I thought I clearly understood the difference between instance-store and EBS backed AMIs.
But http://aws.amazon.com/maintenance-help/ says "if you are running an EBS-backed AMI, you can stop and then restart your instance in order to easily re-launch it. This will cause the loss of any data you have saved on the local instance store of the instance,"

Stop/start does NOT lose the sysvol data, so this confuses me.

I'm assuming that here, by "local instance store", they mean the backing EBS volume (the sysvol), and I'm thinking that they meant to say "terminate" instead of stop. Am I correct?

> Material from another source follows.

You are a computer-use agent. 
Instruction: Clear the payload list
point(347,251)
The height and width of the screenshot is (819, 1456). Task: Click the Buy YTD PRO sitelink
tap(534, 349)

Terminating an EBS-backed instance will not cause your data to be deleted. You can still access the EBS volume until you delete it (unless you set it to delete when your instance is terminated).

Local instance store refers to hard drive space on the actual physical server that is running your instance. You can see the available instance store by doing sudo fdisk -l . Some images come with some instance store volumes already mounted (see df -h ). Otherwise you'll have to mount and format the instance store volumes before you can use them.

Data on an instance store volume is lost when you stop (not terminate) your instance because it is local to a physical server, and your instance might start up on a new server.

Quite simply, EC2 is running your virtual server on some physical server. The root filesystem can either be on a local disk (ephemeral storage) or on network attached storage (EBS). With EBS, they can snapshot it for backups or to make a copy, so EBS is far more flexible, although not as fast as a local disk in the server where your instance is running.

In order to make this all work, when you shutdown an ephemeral server, amazon wipes the disk in order to reallocate it to the next customer. There is no need or reason for them to do that with EBS, since it was not physically attached to that server in the first place.

You might note, that even EBS backed instances (depending on size) come with an allocation of ephemeral storage (2-500gig+) which can be used for swap, logs, or whatever else you want to do with them. The only issue of course is that should the server be shutdown, or should there be a catastrophic disk or hardware error, you'll lose that data. You can still manually back it up, in the same way people have backed up traditional servers over the years.

Making your own AMI from an EBS backed server is trivial now, and can be done easily through the AWS web interface. Making a non-EBS backed AMI is a very complicated task the last time I tried to do it. With that said, there are certain use cases where it makes a lot of sense to consider using purely ephemeral storage. Computation or memory/cache nodes that have no need to persist data will be faster and cost less.